Las tensiones en el Estrecho de Ormuz comienzan a generar efectos más amplios en las cadenas de suministro globales, y uno de los sectores que despierta mayor preocupación es el de los fertilizantes, un insumo clave para la producción agrícola.
Así lo advirtió la Conferencia de las Naciones Unidas sobre Comercio y Desarrollo (UNCTAD), que alertó sobre el impacto que la interrupción del tráfico marítimo en este corredor estratégico puede tener en el abastecimiento de productos esenciales para la agricultura, especialmente en países con alta dependencia de las importaciones.
El estrecho conecta el Golfo Pérsico con el resto del comercio marítimo mundial y es uno de los puntos neurálgicos del transporte energético y de materias primas. En el contexto del conflicto regional iniciado tras los ataques de Estados Unidos e Israel contra Irán, el organismo advirtió que las perturbaciones en esta ruta están comenzando a trasladarse a distintos sectores de la economía global.
Un punto crítico para el comercio de fertilizantes
Más allá del impacto sobre el transporte de energía, el organismo internacional subrayó que el estrecho también cumple un rol clave en el comercio mundial de insumos agrícolas.
Según estimaciones de la UNCTAD, un tercio del comercio marítimo global de fertilizantes, equivalente a cerca de 16 millones de toneladas, atraviesa este corredor cada año.
La interrupción o reducción del tránsito marítimo en esta zona podría afectar el flujo regular de estos productos hacia distintos mercados, con posibles consecuencias sobre la producción agrícola, los costos de los alimentos y la seguridad alimentaria en diversas regiones.
El riesgo resulta particularmente relevante para países que dependen de importaciones de fertilizantes para sostener su actividad agrícola, ya que cualquier restricción logística puede traducirse en escasez o aumentos de precios.

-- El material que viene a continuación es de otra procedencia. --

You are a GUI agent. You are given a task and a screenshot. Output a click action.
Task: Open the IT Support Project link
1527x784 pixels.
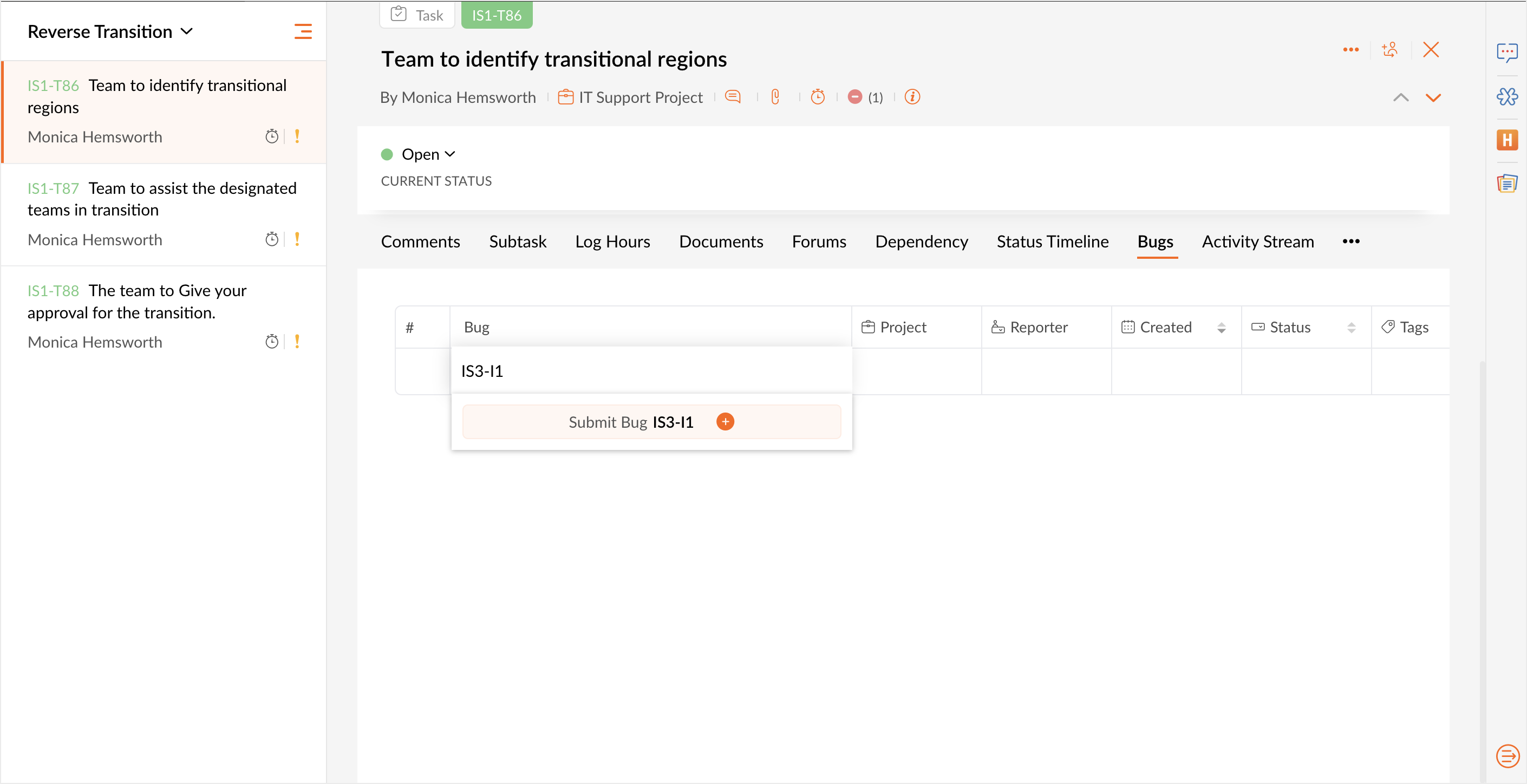[640, 97]
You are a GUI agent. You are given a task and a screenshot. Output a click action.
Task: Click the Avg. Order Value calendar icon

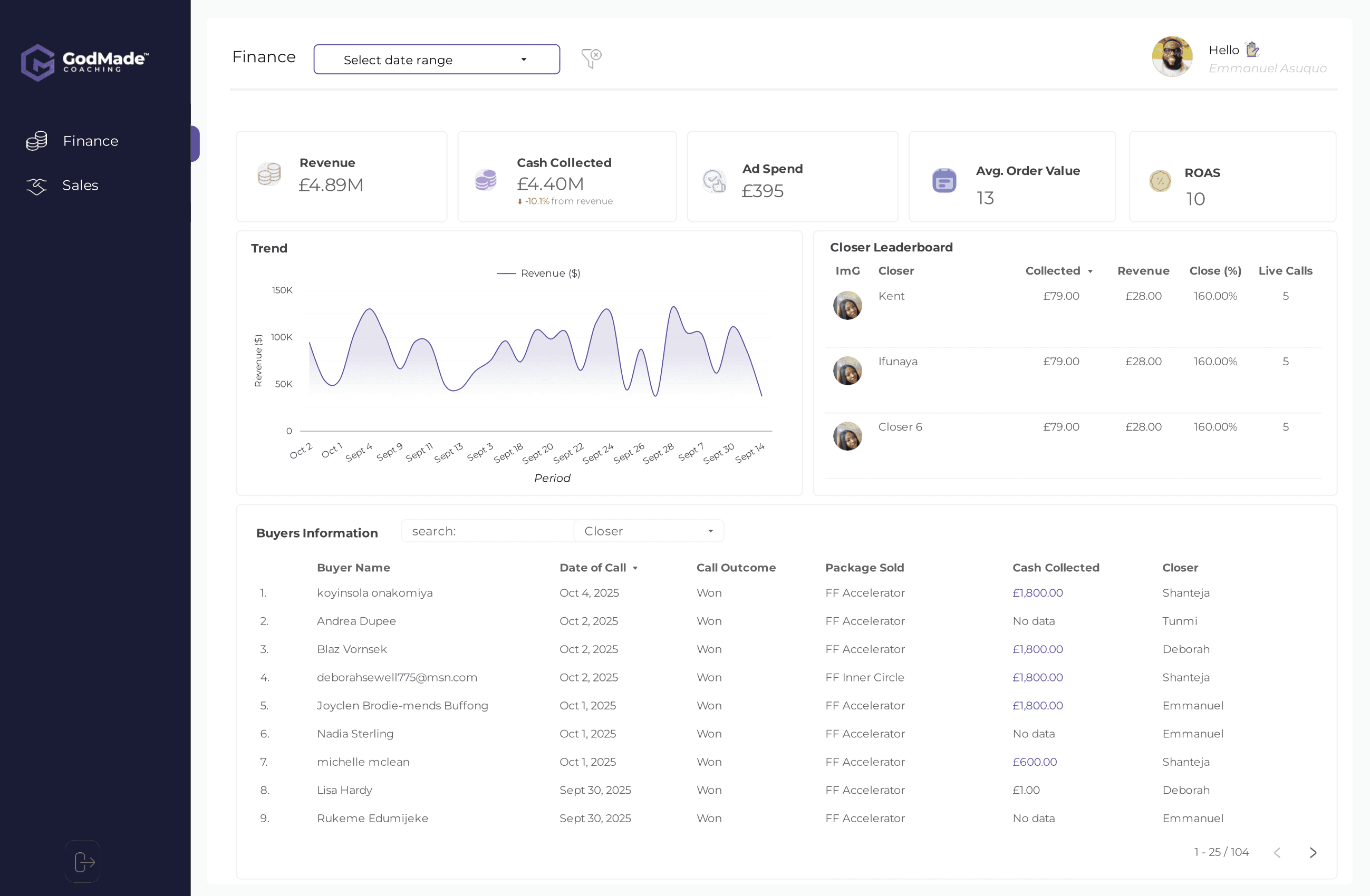tap(944, 181)
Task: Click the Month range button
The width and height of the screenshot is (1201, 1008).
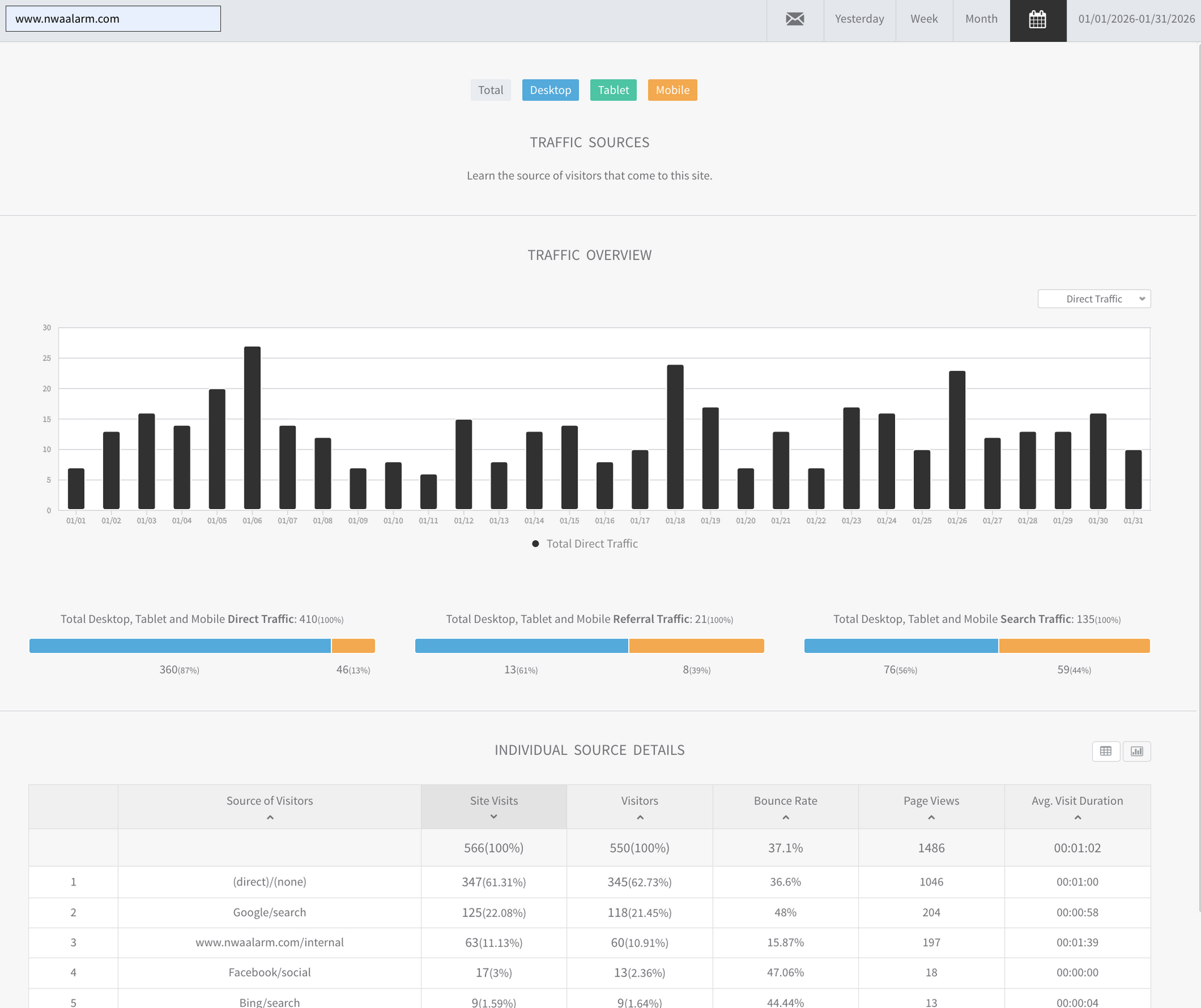Action: tap(981, 19)
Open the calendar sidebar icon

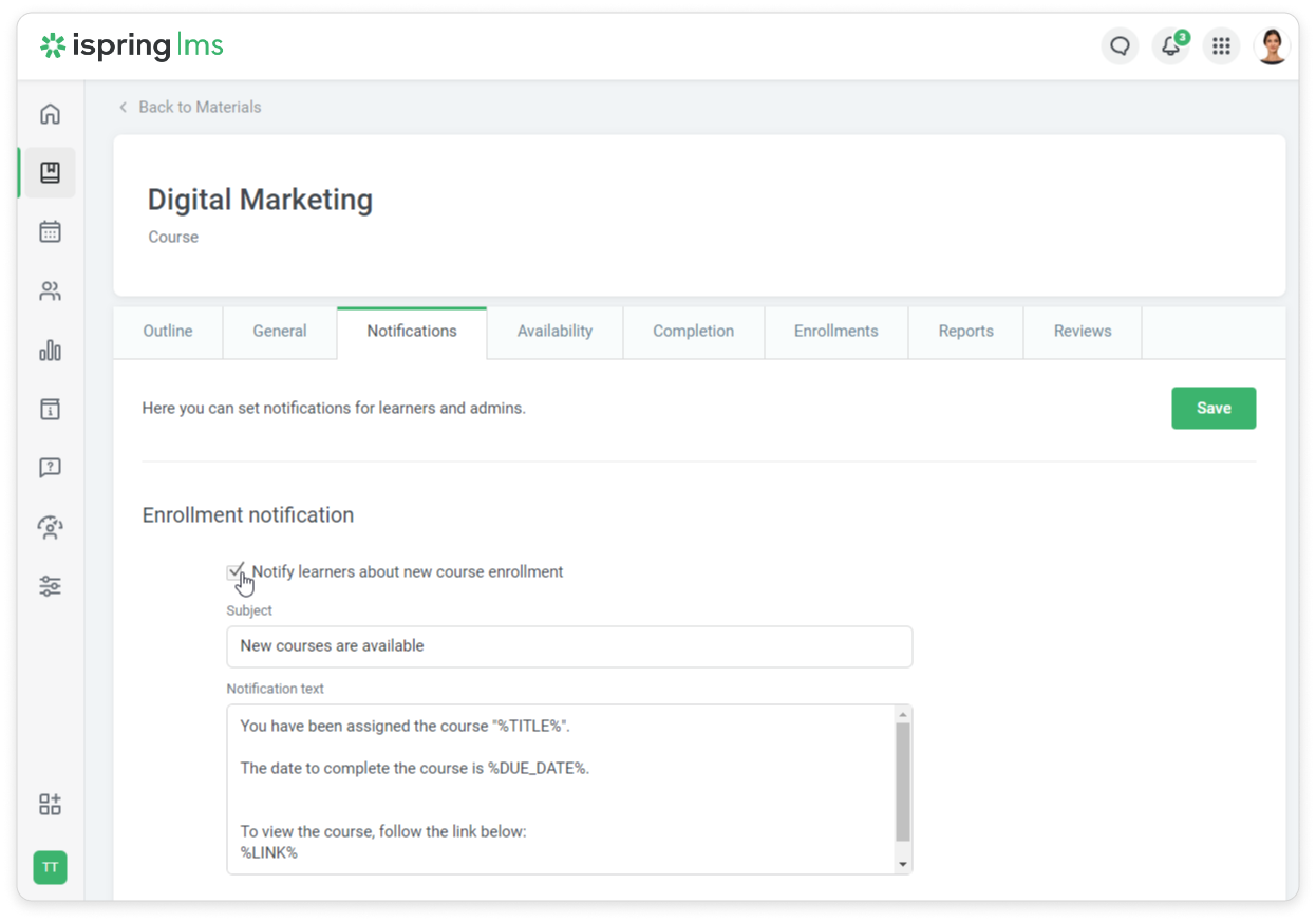[x=50, y=232]
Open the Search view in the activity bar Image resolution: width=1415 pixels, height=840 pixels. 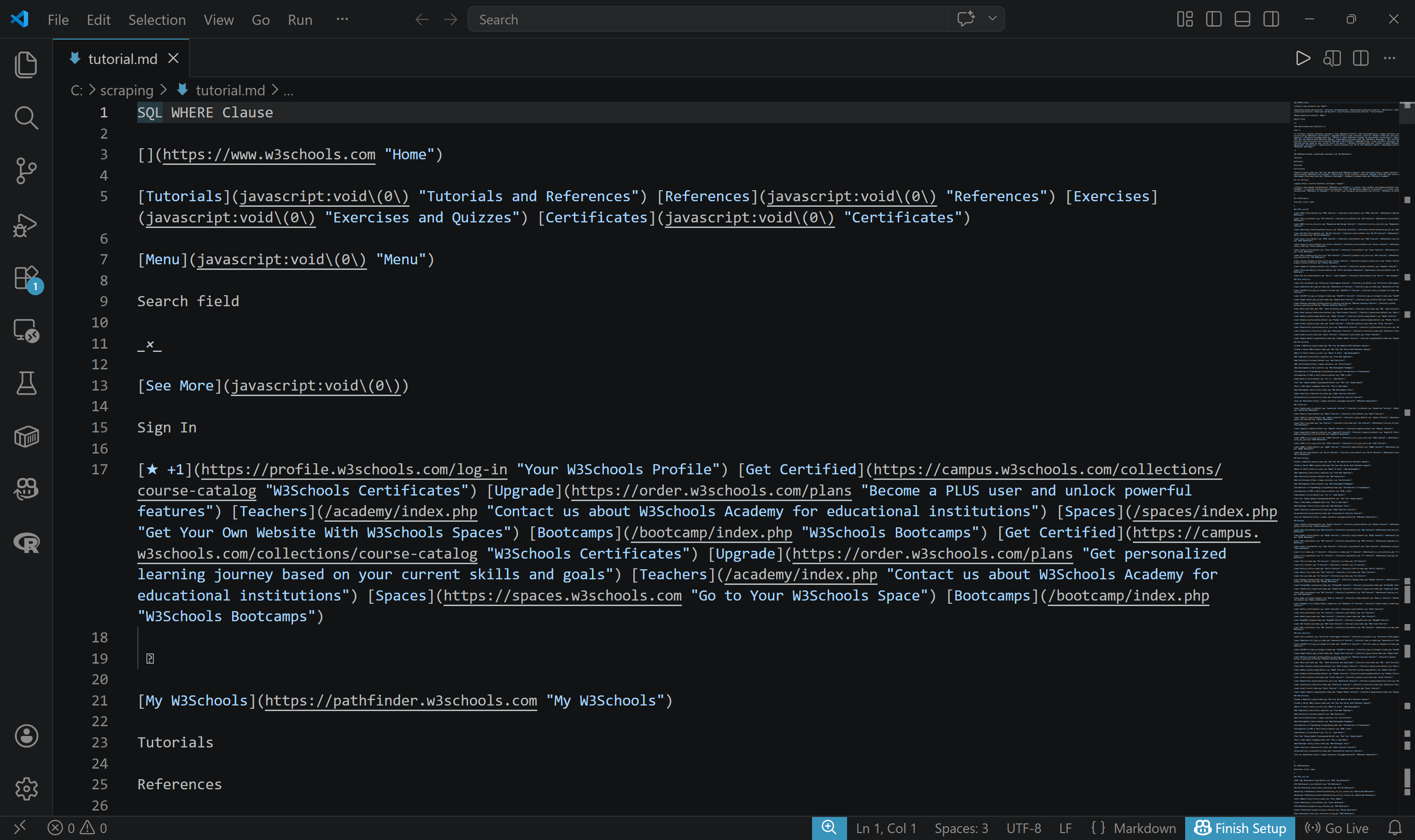click(x=26, y=118)
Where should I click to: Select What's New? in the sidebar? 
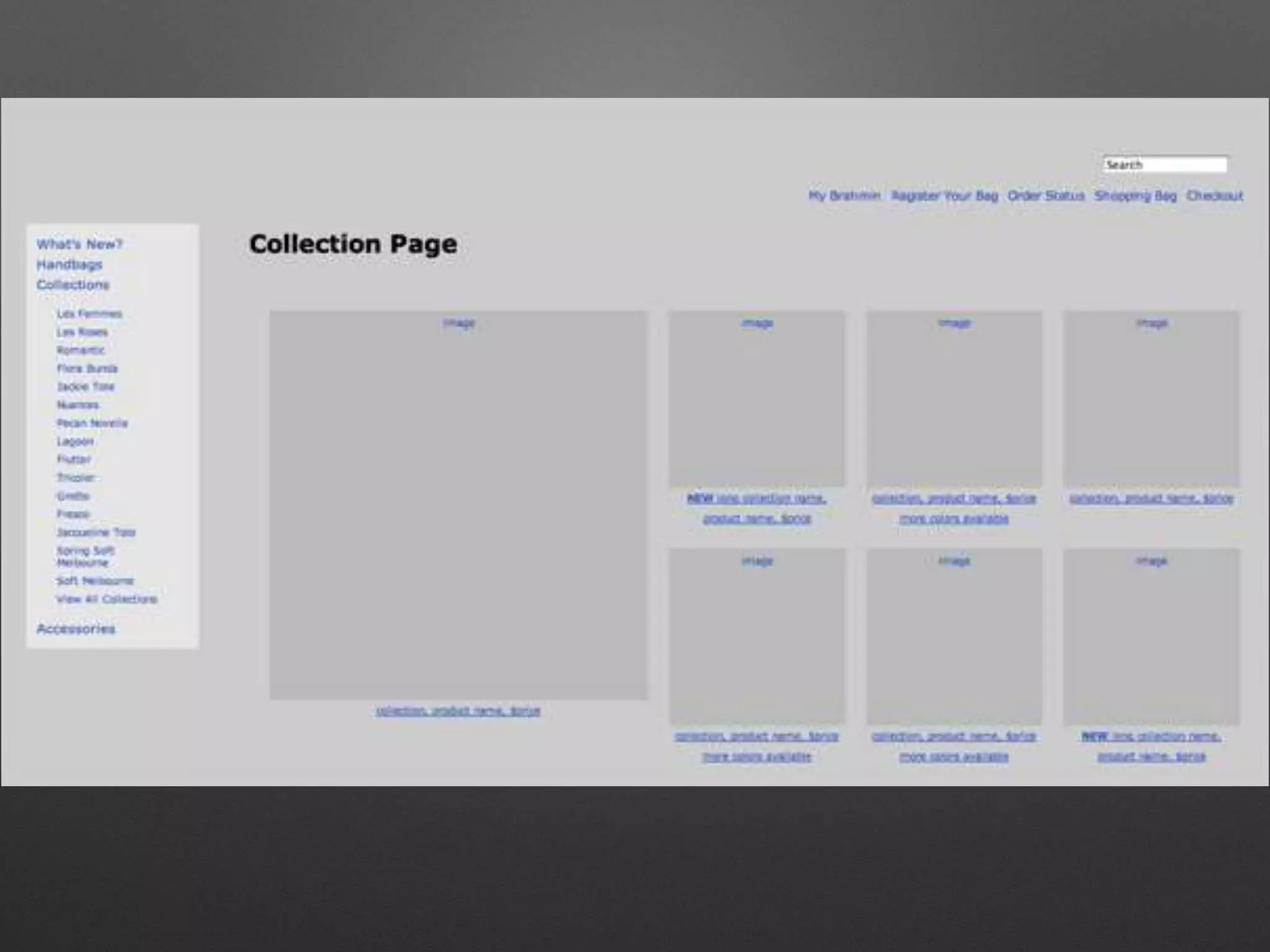tap(79, 244)
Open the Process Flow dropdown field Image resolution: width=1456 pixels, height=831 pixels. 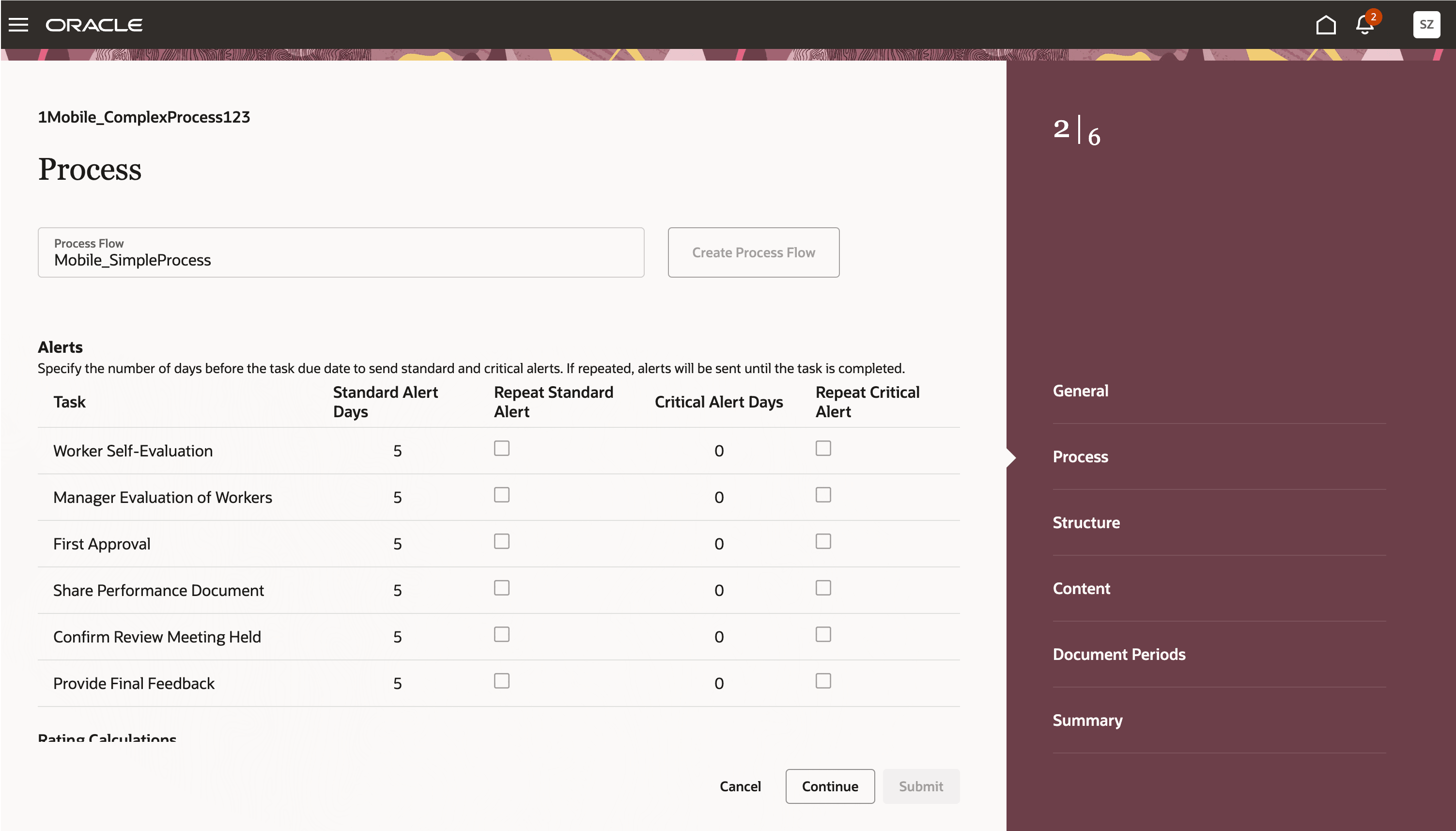pyautogui.click(x=341, y=253)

Los datos más recientes muestran un cambio abrupto en el tránsito marítimo por el estrecho. Entre el 1 y el 27 de febrero, antes de la escalada del conflicto, un promedio de 129 embarcaciones diarias atravesaba la ruta.
Sin embargo, hacia finales de la semana pasada el número de buques en tránsito se redujo a solo cuatro por día, reflejando el fuerte impacto de la incertidumbre geopolítica sobre las operaciones marítimas.
Esta caída del tráfico se produce en uno de los corredores más relevantes para el comercio energético y de materias primas del planeta. Por esta vía circula aproximadamente una cuarta parte del petróleo transportado por mar, además de grandes volúmenes de gas natural licuado, derivados del petróleo y productos químicos.
De acuerdo con la UNCTAD, una semana antes del inicio del conflicto cerca del 38% del crudo marítimo, el 29% del gas licuado de petróleo, el 19% del gas natural licuado, el 19% de los productos refinados del petróleo y el 13% de los químicos, incluidos fertilizantes, transitaban por este corredor.

Impacto en los costos del transporte
La interrupción del tránsito marítimo también está provocando un aumento en los costos logísticos globales.
Los analistas del organismo señalaron que se registra un incremento en los fletes de petroleros, así como en las primas de seguros por riesgo de guerra y en el costo del combustible marítimo, factores que encarecen el transporte internacional de mercancías.
Estas presiones logísticas se trasladan rápidamente a las cadenas de suministro globales, ya que el transporte marítimo es la columna vertebral del comercio internacional.
La UNCTAD recordó que crisis recientes, como la pandemia y el inicio de la guerra en Ucrania, demostraron cómo las perturbaciones en los mercados de energía, transporte e insumos agrícolas pueden propagarse rápidamente a través de mercados globales interconectados.
En ese contexto, los analistas alertan que los países en desarrollo podrían ser los más afectados por una disrupción prolongada en el comercio de fertilizantes.
Muchas de estas economías enfrentan niveles elevados de deuda y mayores costos de financiación, lo que limita su capacidad para absorber nuevos aumentos en los precios de energía, transporte o insumos productivos.
Energía más cara y presión sobre las cadenas de suministro
Las primeras señales de impacto ya se observan en los mercados energéticos. Al 9 de marzo, los precios del petróleo habían subido cerca de 24%, mientras que el gas licuado registraba incrementos cercanos al 74%.
El encarecimiento de la energía repercute directamente en el transporte marítimo, ya que el combustible representa uno de los principales componentes del costo operativo de los buques.
Para la UNCTAD, si la situación en el estrecho de Ormuz continúa deteriorándose, el impacto podría extenderse más allá del sector energético y afectar de manera creciente a la agricultura, la producción de alimentos y la estabilidad de las cadenas de suministro globales.